• _Quoted passage_:

========================

The government therefore has certain rights in this invention.
Claims
1. A gas turbine engine component comprising: a component body
extending from a leading edge toward a trailing edge, said
component body having an airfoil shape with a pressure side and a
suction side; a cooling channel formed within said component body,
and an impingement tube received within said cooling channel, such
that cooling fluid may be directed into said impingement tube for
passing along a length of said component body and outwardly through
impingement holes in said impingement tube, and against an inner
wall of both said pressure side and said suction side, said cooling
channel having pedestals spaced towards said trailing edge relative
to said impingement tube; and supplemental pedestals formed on said
inner wall of said suction side and extending toward said
impingement tube at an end of said impingement tube spaced toward
said trailing edge.
2. The gas turbine engine component as set forth in claim 1,
wherein said impingement tube has no impingement holes in a suction
side portion of said impingement tube aligned with said
supplemental pedestals.
3. The gas turbine engine component as set forth in claim 1,
wherein the size of passages are designed such that a ratio of air
flow passing outwardly of a suction side of said impingement tube
and reaching exit holes in said trailing edge compared to the air
flow passing from said pressure side of said impingement tube and
reaching said exit holes in said trailing edge is greater than
5:1.

========================

• _Given material_:

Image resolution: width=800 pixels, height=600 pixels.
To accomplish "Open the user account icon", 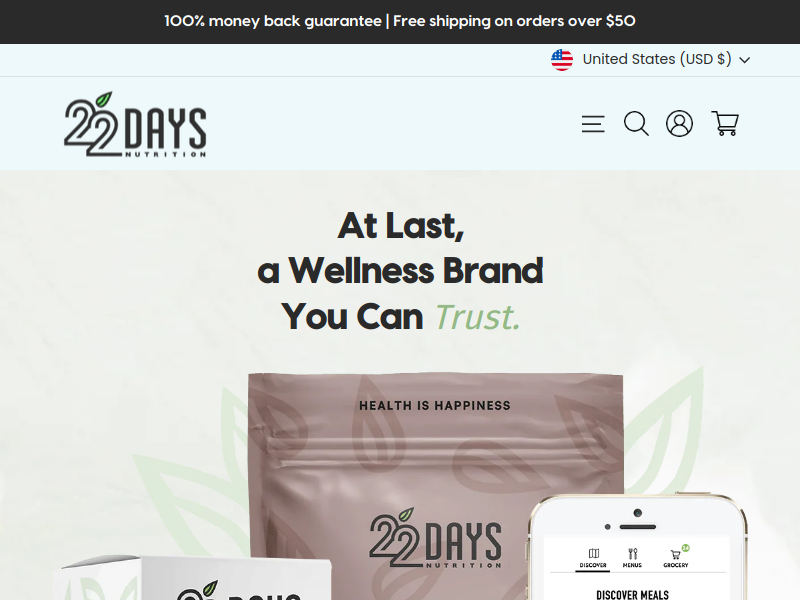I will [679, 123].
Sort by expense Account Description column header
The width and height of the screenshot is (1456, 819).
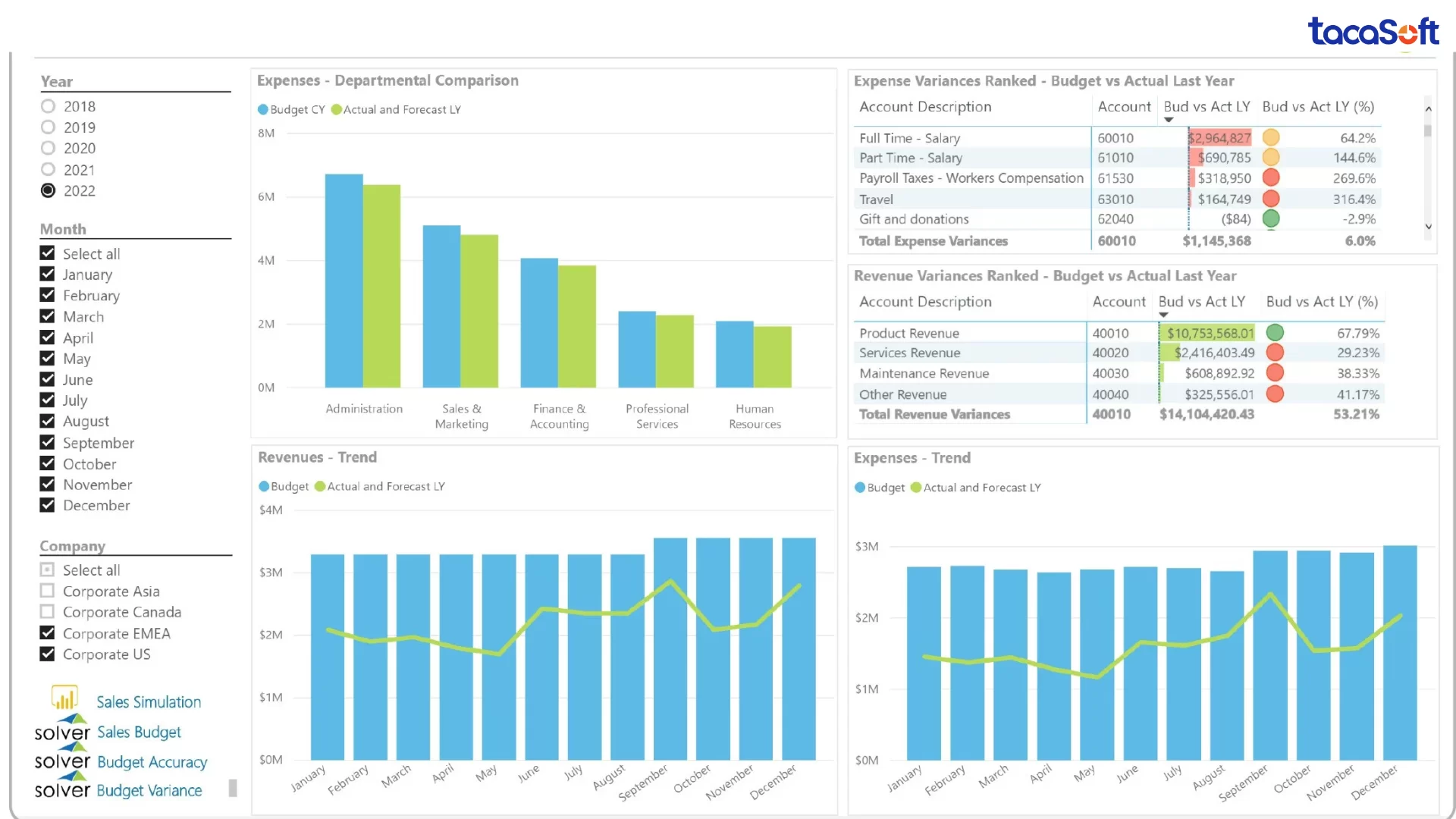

========================

• _Problems and tasks_:
**A)** Please repeat the turbine component claims starting at "2. The gas turbine" and ending at "supplemental pedestals.".
**B)** Pick up the turbine component claims where they stop and carry them on.
The data has no connection to the turbine component claims.

• _Outputs_:
**A)**
2. The gas turbine engine component as set forth in claim 1,
wherein said impingement tube has no impingement holes in a suction
side portion of said impingement tube aligned with said
supplemental pedestals.

**B)**
4. The gas turbine engine component as set forth in claim 3,
wherein a sealing effect assists in resisting air flow passing from
said pressure side of said impingement tube and reaching said exit
holes.
5. The gas turbine engine component as set forth in claim 4,
wherein said resistance is provided by fluid effects.
6. The gas turbine engine component as set forth in claim 1,
wherein a second cooling channel is spaced toward said leading edge
from said cooling channel, and said second cooling channel also
receiving an impingement tube and a film cooling hole being formed
in a wall at said suction side to receive air from said second
cooling channel.
7. The gas turbine engine component as set forth in claim 1,
wherein said supplemental pedestals increase in height in a
direction measured from said leading edge toward said trailing
edge.
8. The gas turbine engine component as set forth in claim 7,
wherein a distance between said inner wall and said impingement
tube at said suction side increases as the impingement tube extends
from the leading edge toward the trailing edge.
9. The gas turbine engine component as set forth in claim 8,
wherein a distance measured between said inner wall and said
impingement tube at said pressure side remains relatively constant
as the impingement tube extends from the leading edge toward the
trailing edge.
10. The gas turbine engine component as set forth in claim 1,
wherein said gas turbine engine component is a stationary vane.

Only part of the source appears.